**WHAT YOU SHOULD DO:**
There should be no pictures in your answer, only an exact copy of the lines from the one with "You are a computer-use" through the end of the material.

**ENTRIES PROVIDED:**
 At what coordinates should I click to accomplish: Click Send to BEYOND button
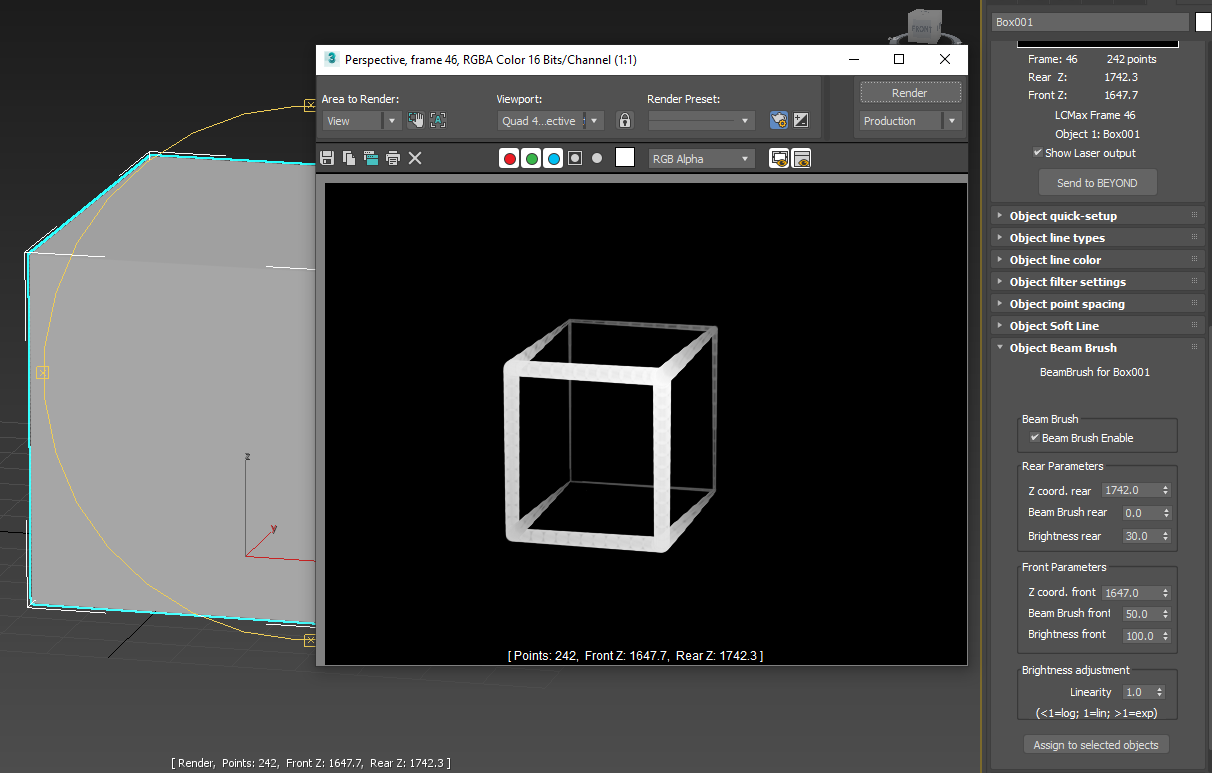pos(1097,183)
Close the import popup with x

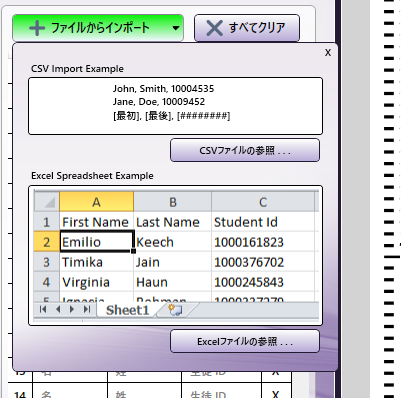[x=328, y=52]
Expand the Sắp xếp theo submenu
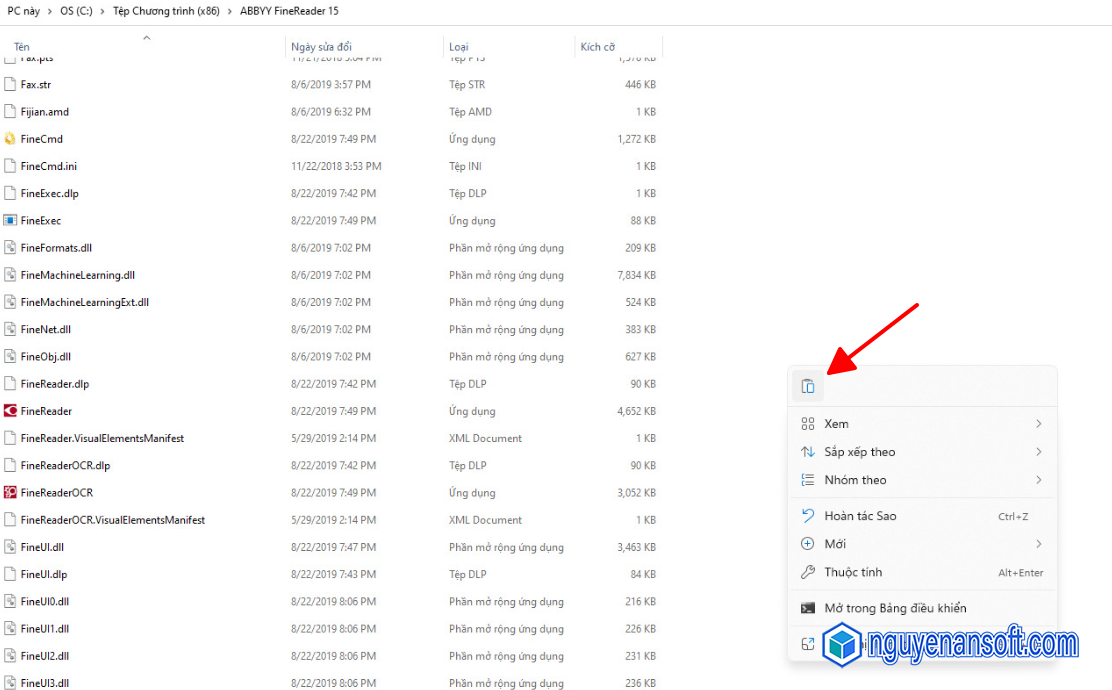The image size is (1112, 690). (x=1038, y=452)
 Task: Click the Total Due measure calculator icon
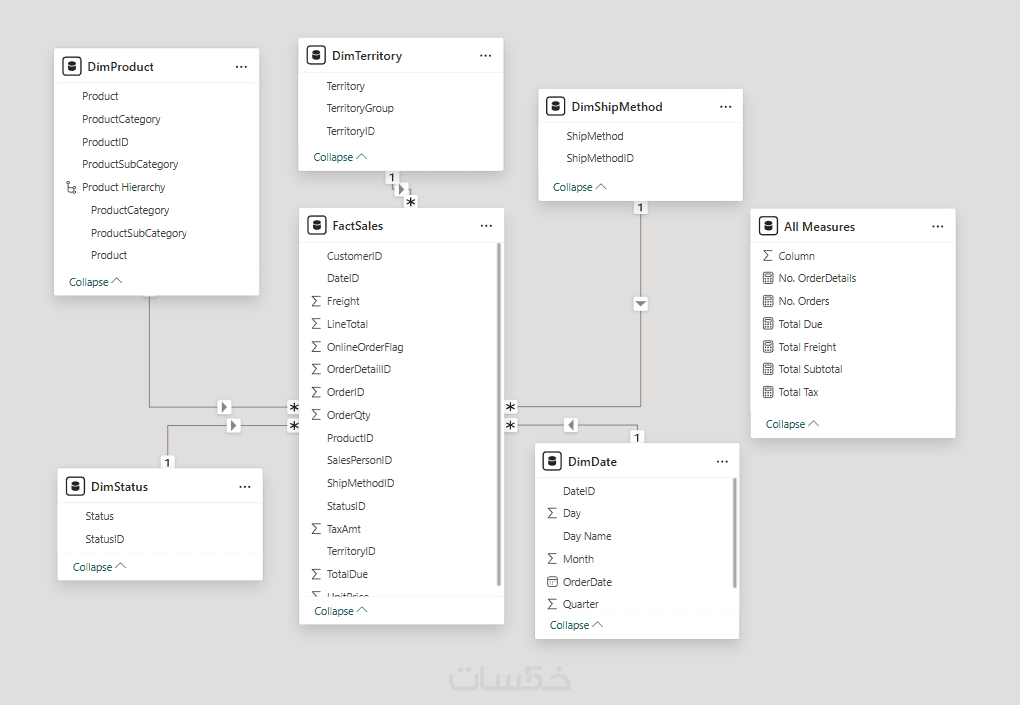click(x=768, y=324)
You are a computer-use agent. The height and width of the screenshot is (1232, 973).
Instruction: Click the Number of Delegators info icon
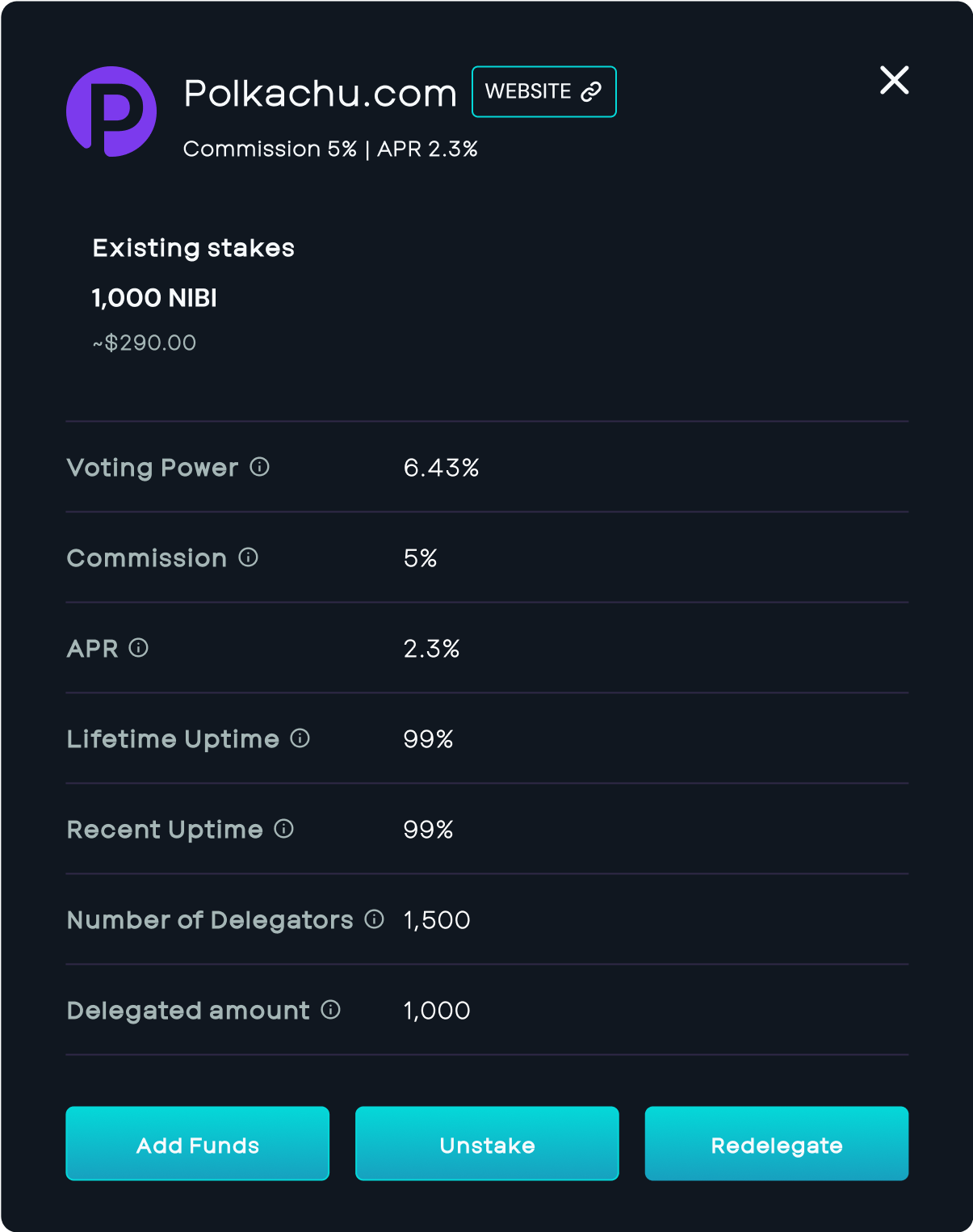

**SOLUTION TO THE PROBLEM:**
You are a computer-use agent. The height and width of the screenshot is (1232, 973).
Instruction: Click the Number of Delegators info icon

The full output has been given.